This is my Sunday column for the Nov. 13, 2011 edition of the Hibbing Daily Tribune. I’ll be discussing this and other Iron Range news, including mining project updates (hot hot!), on 91.7 KAXE’s Morning Show at 7:20 a.m. Monday. Listen live or pick up the archive later at www.kaxe.org.
Whether you’re talking about the Iron Range, Minnesota or even America as whole, it feels like we have been climbing a mountain for generations and now have tumbled forward onto some kind of plateau. We’re not to the top of the mountain yet; but this flat land is serviceable, despite the wind and hard winters. Moments like this give people the chance to fight and divide over every little thing.
Last year the Tea Party united fiscal conservatives over the largess of government. This year Occupy Wall Street protests the growing divide between rich and poor, the mounting power of corporations in our lives. Several versions of a cartoon have been circulating online that shows the overlap of these two movements, one being deeply relevant and the other full of miscreants (which is which is a matter of your politics). But our problem is not government or corporations, per se. It’s that government and corporations have a cozy relationship with each other and a distant relationship with us, the voter and/or customer.
This would normally be a great recipe for a new political party or a great reform movement, but the divides in our country are not really just about politics. There are many things Tea Party and Occupy Wall Street supporters could find in common, if it weren’t for the fact that they so viscerally despise one another on a cultural level.
Combined with the previously mentioned marriage between government and corporate interests, this brings us the sad fact that President Obama and his Republican opponent will spend a combined $1 billion on political advertising next year, mostly on emotional appeals that feed on our fear and hatred of the other side. The Citizens United Supreme court decision ensures that another billion in soft corporate and union (but mostly corporate) money is poured into the ruckus. Another billion bucks will be spent getting Americans to hate one or more people running for Congress. And then there’s the local races!
Meantime, back in the real world, a story by Kathryn Kohlhase in last Sunday’s edition of the Hibbing Daily Tribune detailed the crisis situation faced by the Hibbing Food Shelf. Food Shelf director Carol Voss describes having $12,000 in the bank to pay for food through March 2012. More than 900 families remain on the food shelf’s computer list of clients, which are now entirely based in the relatively small city of Hibbing.
Quoting the story, “Last year, we had 700 a month during the holidays,” [Voss] said. “No way could I touch that now.”
Voss even cut her own wages in half to pay the bills. Despite all of it, money is only trickling in.
Another quote, “The money’s not coming in like usual,” she said. “It always has come before at the last minute, but this time it’s not.” … “A lot of people who donated money before, we’re now helping,” she said. “And we have new people coming in every day.”
We shouldn’t rest easy in a society that spends $2 billion on soul-sucking political garbage TV and can’t even figure out how to get people in poverty through transitions, educate them and get them into the workforce so they can help the next generation.
The real divide in this country is not between Democrats and Republicans.

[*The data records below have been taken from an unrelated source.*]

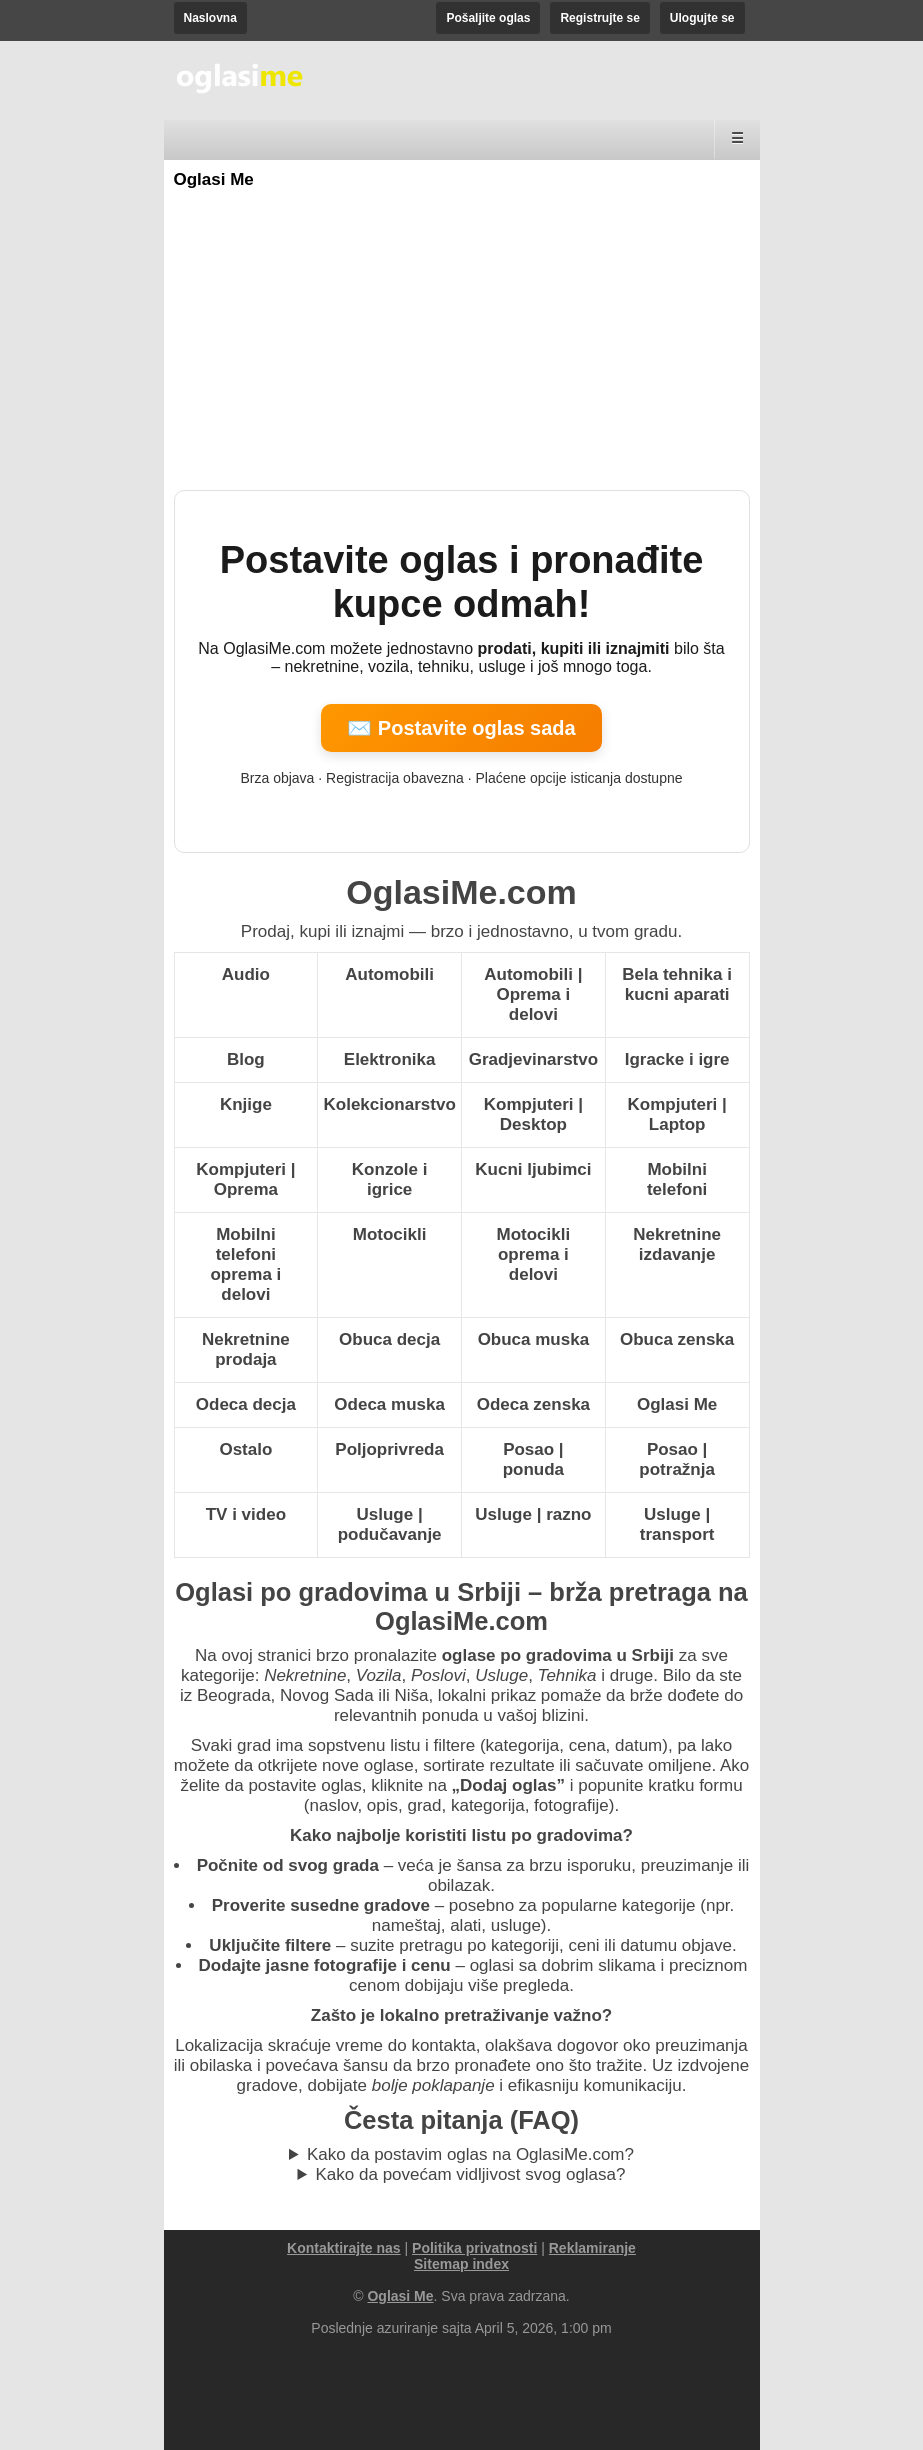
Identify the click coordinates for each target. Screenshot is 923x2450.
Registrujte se (599, 18)
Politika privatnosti (474, 2248)
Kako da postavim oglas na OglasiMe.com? (470, 2154)
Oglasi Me (214, 179)
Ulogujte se (702, 18)
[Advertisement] (462, 340)
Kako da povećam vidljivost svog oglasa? (471, 2174)
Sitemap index (461, 2264)
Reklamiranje (592, 2248)
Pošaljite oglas (488, 18)
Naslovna (210, 18)
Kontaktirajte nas (344, 2248)
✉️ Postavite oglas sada (461, 728)
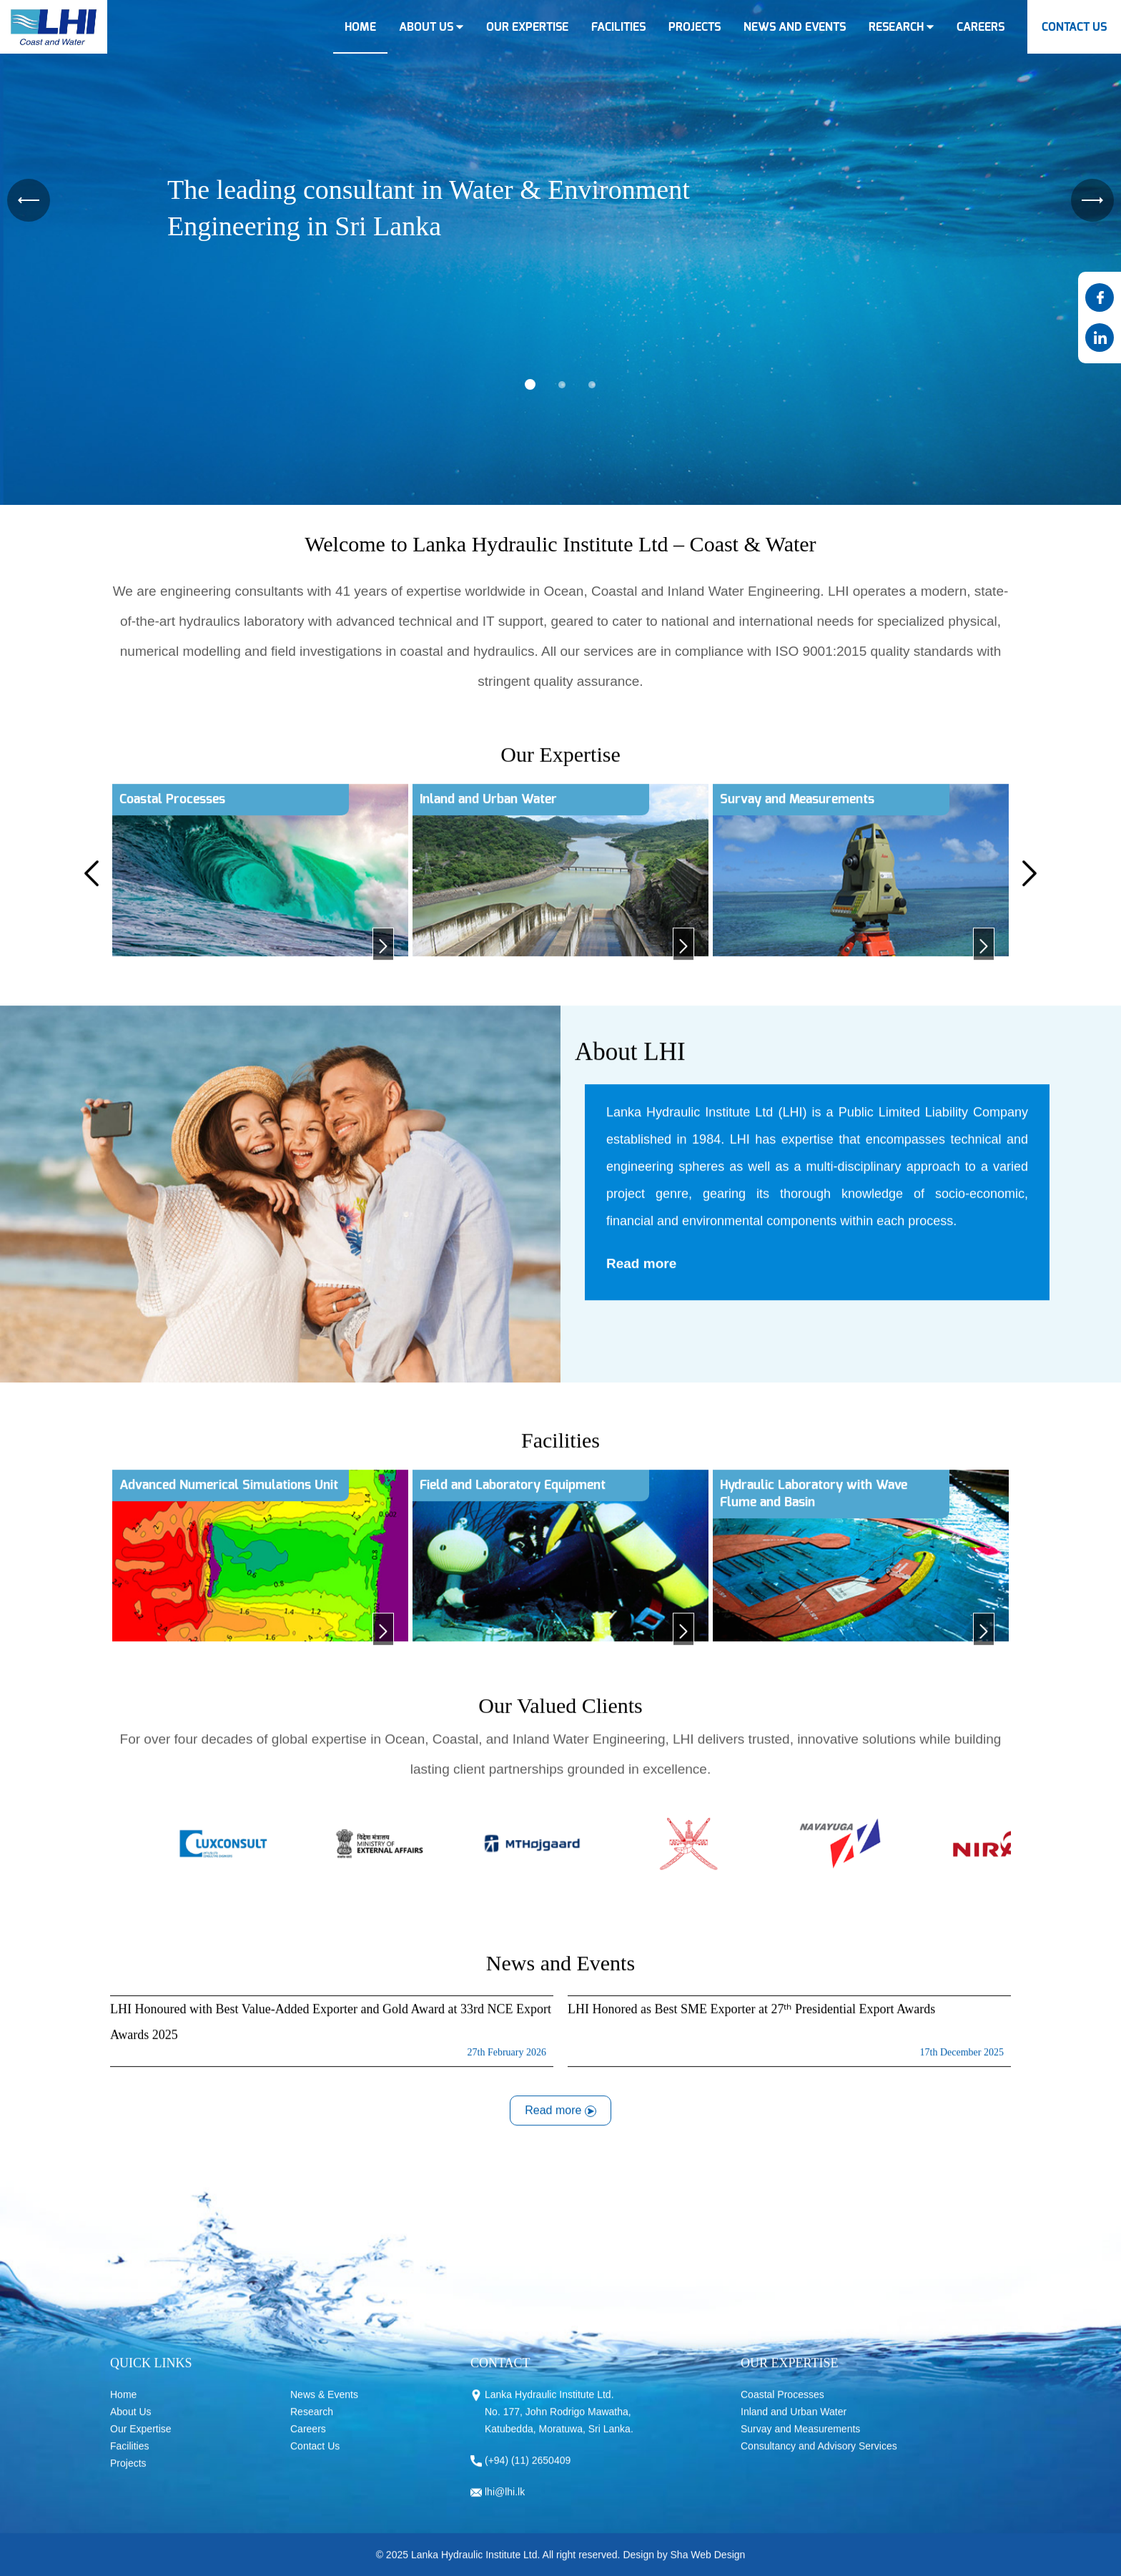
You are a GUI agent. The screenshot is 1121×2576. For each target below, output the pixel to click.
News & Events (324, 2408)
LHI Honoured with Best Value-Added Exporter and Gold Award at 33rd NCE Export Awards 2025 (331, 2047)
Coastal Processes (782, 2408)
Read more (641, 1276)
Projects (128, 2476)
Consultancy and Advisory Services (819, 2459)
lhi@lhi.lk (505, 2505)
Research (311, 2425)
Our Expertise (141, 2442)
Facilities (129, 2459)
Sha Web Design (708, 2568)
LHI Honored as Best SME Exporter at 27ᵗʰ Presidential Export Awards (789, 2047)
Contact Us (315, 2459)
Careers (308, 2442)
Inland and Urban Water (793, 2425)
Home (123, 2408)
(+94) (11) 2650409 (528, 2473)
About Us (131, 2425)
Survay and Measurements (800, 2442)
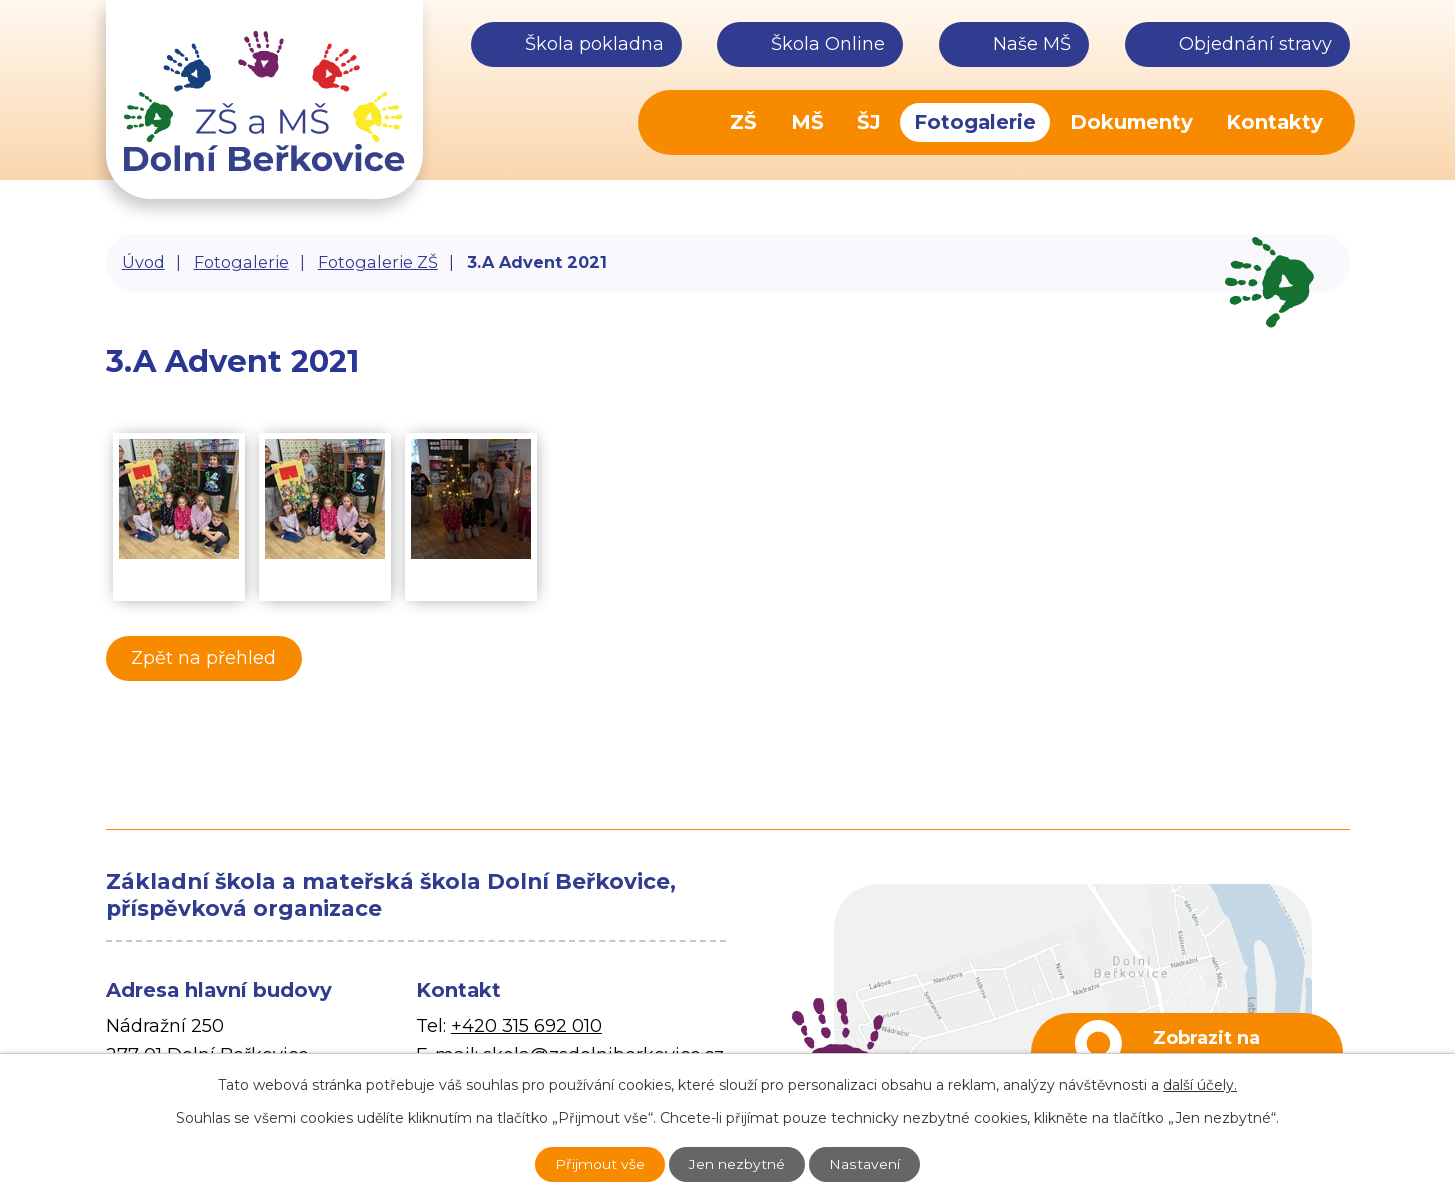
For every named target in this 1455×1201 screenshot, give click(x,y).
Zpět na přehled (205, 658)
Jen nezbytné (738, 1164)
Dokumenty (1131, 122)
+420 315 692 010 (526, 1026)
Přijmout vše (599, 1164)
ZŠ (743, 122)
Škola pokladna (594, 44)
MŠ (807, 122)
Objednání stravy (1255, 44)
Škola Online (828, 44)
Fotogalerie (975, 122)
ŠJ (869, 122)
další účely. (1200, 1084)
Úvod (683, 122)
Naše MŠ (1032, 44)
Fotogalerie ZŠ (378, 262)
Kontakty (1274, 122)
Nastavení (867, 1164)
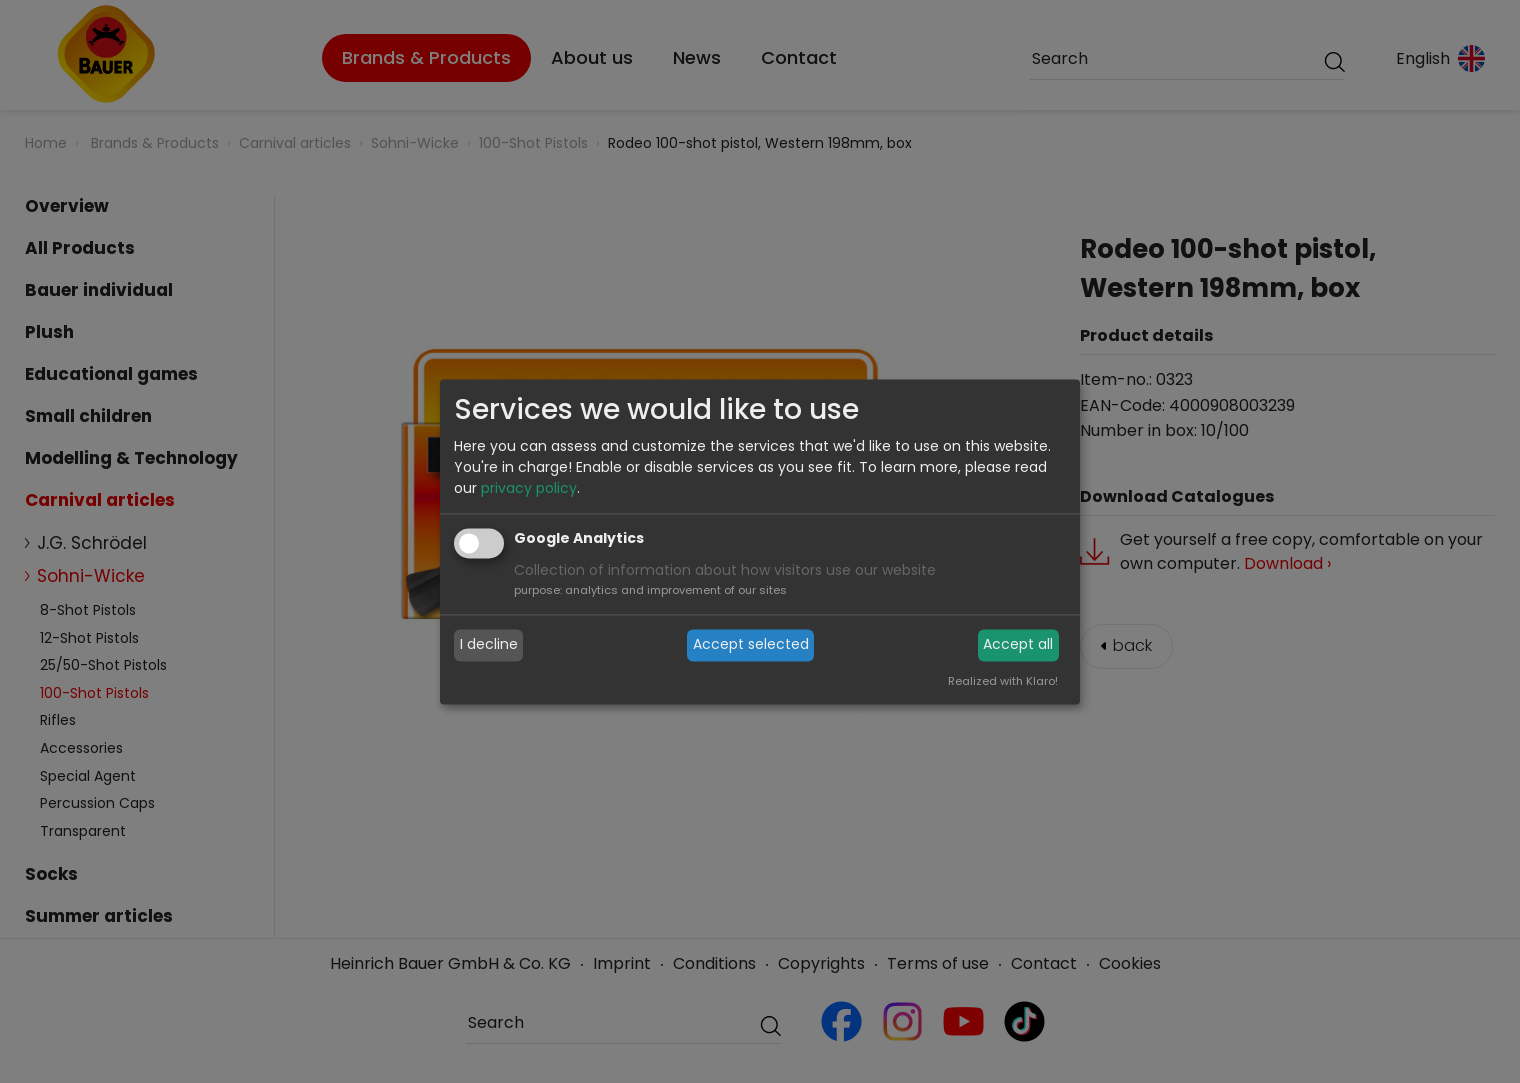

The divide is between the out-of-touch power structure, including leadership in both parties, and the apolitical, struggling lower and working classes. These are the people working nights at the gas station or nursing home, going home tired to kids that need help with their homework. These are the grandparents raising small children. These are the people watching their pay hold steady or drop while food, gas and insurance prices rise.
Right now these folks are on or near that food shelf database. If things get worse they’ll be in the street. I don’t mean living on the street. I mean banging on the doors of the kind of people who think our problems can be summed up by political invective and useless sound bites. I can’t wait. Maybe when this is settled we can go back to climbing that mountain, together.